Israel’s education system is, for the most part, operated and funded by the state and local authorities through the State Education Law and the Compulsory Education Law. For most of the state’s existence, the laws applied to children aged 5 and over, except for special cases. However, in the 2012-2013 school year, the government decided on full implementation of the Compulsory Education Law for children aged 3-4, in keeping with the recommendations of the Trajtenberg Committee.
The rise in the number of 3-4-year-old children enrolled in public preschools and afternoon programs since the 2012-2013 school year, along with an overall decline in parental payments for preschool education, indicates that extending implementation of the Compulsory Education Law to absolute coverage of the entire relevant population has indeed benefited the target population, i.e. parents of 3-4-year-olds. However, parents working in a full-time job are still forced to finance a large share of their children’s activities in the afternoon hours (not included in the policy change), and these payments, to a large extent, offset most of the reduction in preschool tuition.

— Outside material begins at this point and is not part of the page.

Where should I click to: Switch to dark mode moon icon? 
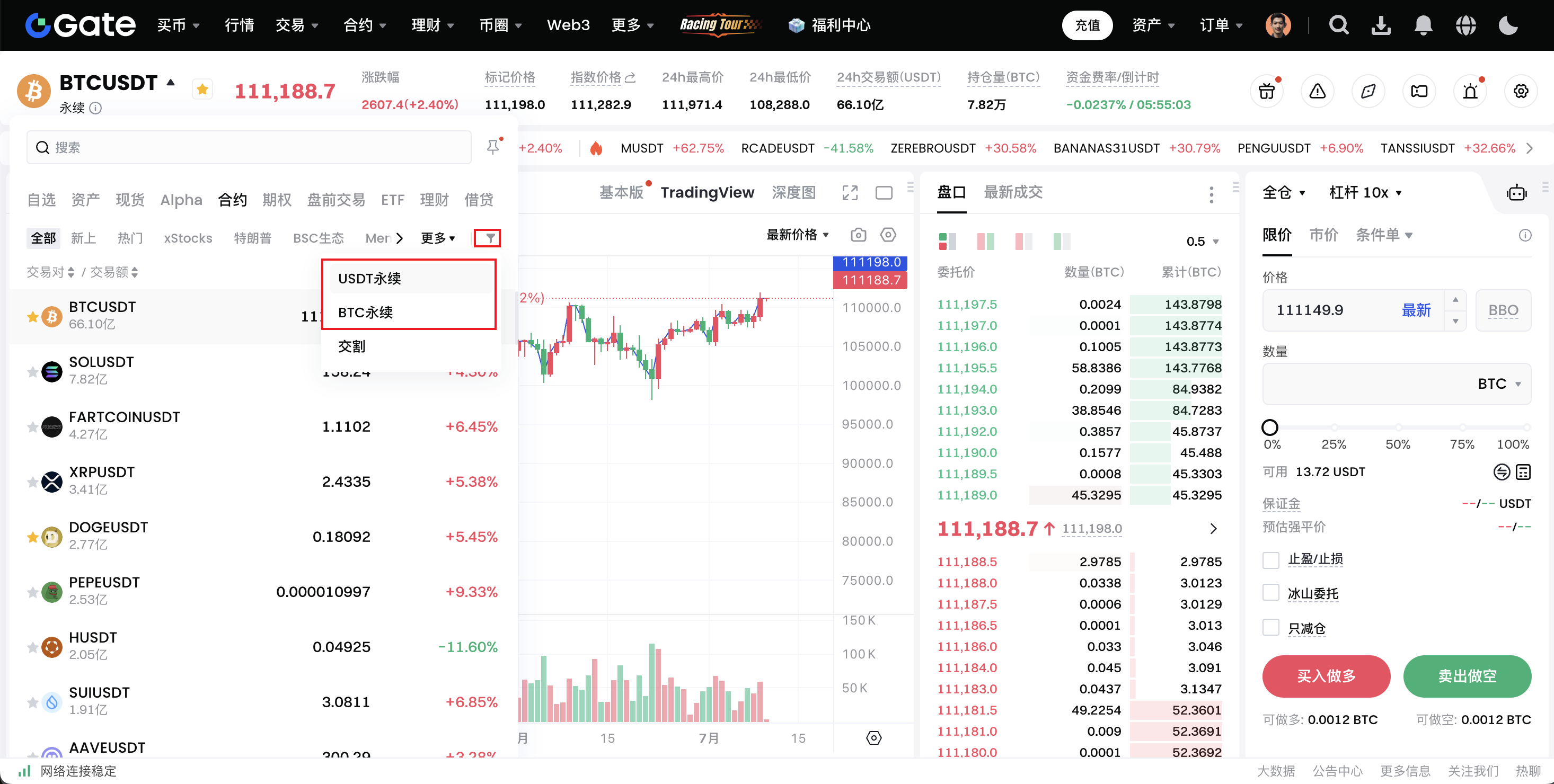click(x=1507, y=25)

Furthermore, the law has had different effects on different population groups in Israel. Since its implementation, the burden of preschool expenditures increased for those in the middle quintiles to a greater extent than for those in the lowest (first) and highest (fifth) quintiles. Households of higher economic standing enjoyed most of the expenditure decline since less-affluent households already received government support before the full implementation of the law. Moreover, due to limited spots in public preschools or due to a rise in incomes, there was a surge in demand for private preschools in the periphery. This, in turn, increased the relative preschool expenditure burden for households in the periphery during the research period, nearly reaching the level of burden on households in central Israel. Although the expenditure burden is substantially lower among Arab Israeli households, the disparities have been shrinking since 2012, largely due to an expenditure burden reduction in the Jewish sector. The share of children in preschool in the Arab Israeli sector is lower (79% in the 2013-2014 school year) than in the Jewish sector (89% in the same school year).
It is important to note that implementation of the law was followed by reports of crowded preschool classes and questions regarding the quality of service relative to years past. However, beyond the impact that the law’s implementation may have at the household level, the researchers of the study add that the economy as a whole will benefit from the increase in preschool attendance which will ultimately lead to upgraded human capital in Israel.
Despite the rise in public expenditure on preschool education, the national resources allocated to preschool education, relative to GDP, did not change. This resulted in a rise in the public share at the expense of the private share, in financing preschool education.
This paper appears as a chapter in the Center’s annual publication, State of the Nation Report 2016, edited by Prof. Avi Weiss.